# Practice: Statistical Significance

Let's say that we've collected data for a web-based experiment. In the experiment, we're testing the change in layout of a product information page to see if this affects the proportion of people who click on a button to go to the download page. This experiment has been designed to have a cookie-based diversion, and we record two things from each user: which page version they received, and whether or not they accessed the download page during the data recording period. (We aren't keeping track of any other factors in this example, such as number of pageviews, or time between accessing the page and making the download, that might be of further interest.)

Your objective in this notebook is to perform a statistical test on both recorded metrics to see if there is a statistical difference between the two groups.

In [1]:
# import packages

import numpy as np
import pandas as pd
import scipy.stats as stats
from statsmodels.stats import proportion as proptests

import matplotlib.pyplot as plt
%matplotlib inline
%config Completer.use_jedi = False

In [2]:
# import data

data = pd.read_csv('data/statistical_significance_data.csv')
data.head(5)

Unnamed: 0,condition,click
0,1,0
1,0,0
2,0,0
3,1,1
4,1,0


In [3]:
data.info()

<class 'pandas.core.frame.DataFrame'>
RangeIndex: 999 entries, 0 to 998
Data columns (total 2 columns):
 #   Column     Non-Null Count  Dtype
---  ------     --------------  -----
 0   condition  999 non-null    int64
 1   click      999 non-null    int64
dtypes: int64(2)
memory usage: 15.7 KB


In [4]:
data.describe() # condition looks quite balanced <-- mean of 0.508509

Unnamed: 0,condition,click
count,999.0,999.0
mean,0.508509,0.096096
std,0.500178,0.294871
min,0.0,0.0
25%,0.0,0.0
50%,1.0,0.0
75%,1.0,0.0
max,1.0,1.0


In the dataset, the 'condition' column takes a 0 for the control group, and 1 for the experimental group. The 'click' column takes a values of 0 for no click, and 1 for a click.

######

Problem details:
In the statistical significance notebook, which value in the 'condition' column marks the control group? The data that come next are from a separate source, not from this notebook.

Data provided:
######

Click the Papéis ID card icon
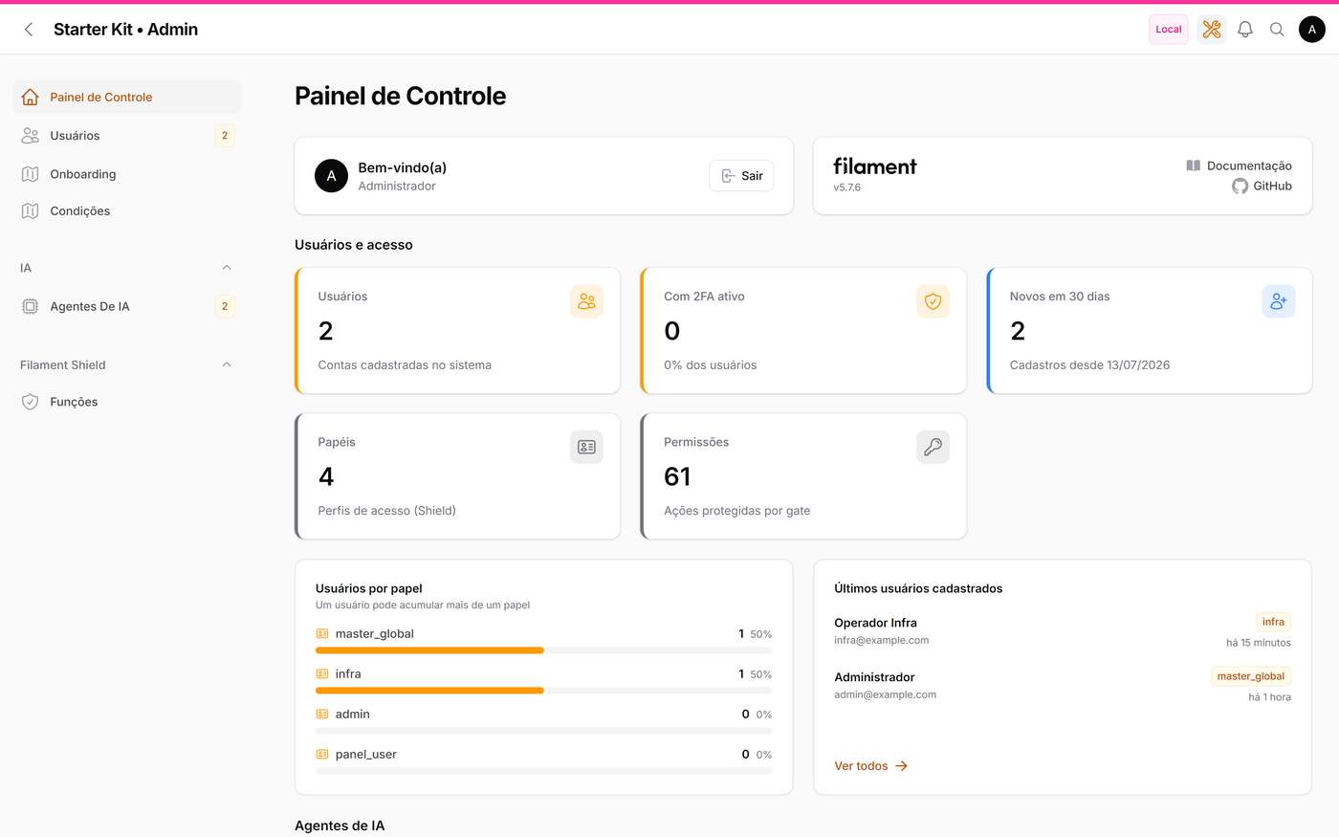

######

Finished task:
A value of 0 marks the control group.